Chères toutes et chers tous,
Vous tenez entre les mains notre édition spéciale consacrée à l’accord final qui vient d’être trouvé ce mercredi matin à la COP28 de Dubaï.
Pour vous faire vivre cette COP au jour le jour, dans sa toute sa démesure et sa complexité, nous n’aurons reculé devant (presque) rien ! Nuits courtes, exploration des coulisses, rencontres avec les expert·es et les activistes, mais aussi fréquentation des pistes de ski, des centres commerciaux et autres spots hautement énergivores de Dubaï… Nous espérons que tout ce travail vous aura été utile à comprendre les enjeux présents et à venir de la lutte contre le réchauffement climatique. Bonne lecture.
Alors que vient l’heure de dire Dubaï bye à la COP28, on vous récapitule tout ce qu’il y a à savoir, vite et bien.

COP28 : un accord «historique» sur les énergies fossiles, mais pour qui ?
COP de fin. À Dubaï, pour la première fois de l’histoire, un texte de conférence mondiale sur le climat pointe clairement du doigt les énergies fossiles.
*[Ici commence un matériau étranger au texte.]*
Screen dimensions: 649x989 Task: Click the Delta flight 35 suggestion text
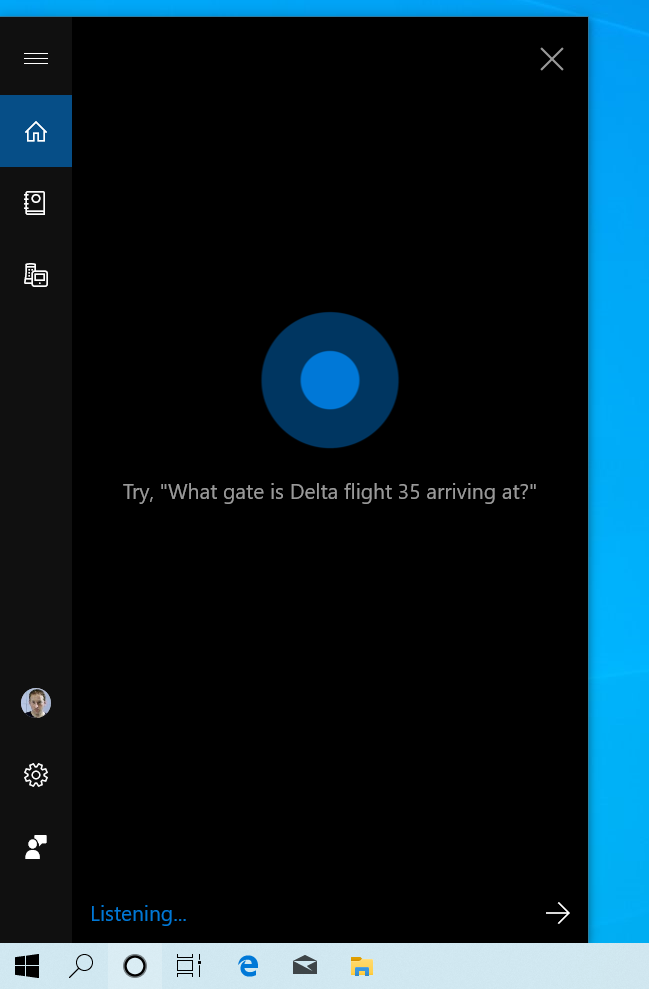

Mais en laissant la porte ouverte à des technologies hasardeuses et faute de financements suffisants pour les pays du Sud, la COP28 aura encore ménagé les principaux contributeurs à la crise climatique : les pays occidentaux et leurs fournisseurs de charbon, de gaz et de pétrole.
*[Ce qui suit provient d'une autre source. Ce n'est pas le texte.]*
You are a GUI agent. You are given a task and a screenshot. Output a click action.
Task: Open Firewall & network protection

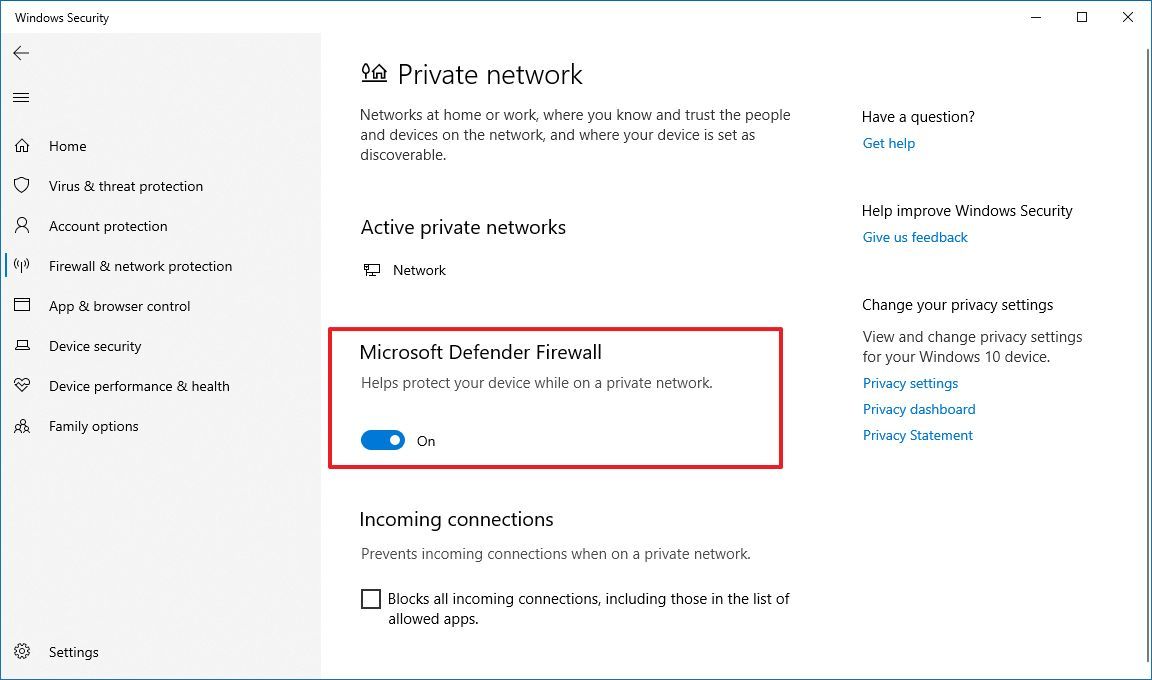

«En l’absence d’objection, le texte est ainsi adopté». Coup de marteau. Les applaudissements nourris des délégué·es de quelque 200 pays résonnent fort dans la salle qui accueille la dernière séance plénière du 28ème sommet mondial (COP28) sur le climat de Dubaï (Émirats Arabes Unis), entamée deux semaines plus tôt. Dehors, la poignée de jeunes activistes resté·es jusqu’au bout n’est pas du même avis : «C’est un coup de couteau dans le dos après qu’on nous avait promis une victoire historique», désespère Mitzi Jonelle Tan, militante philippine du mouvement Fridays for future.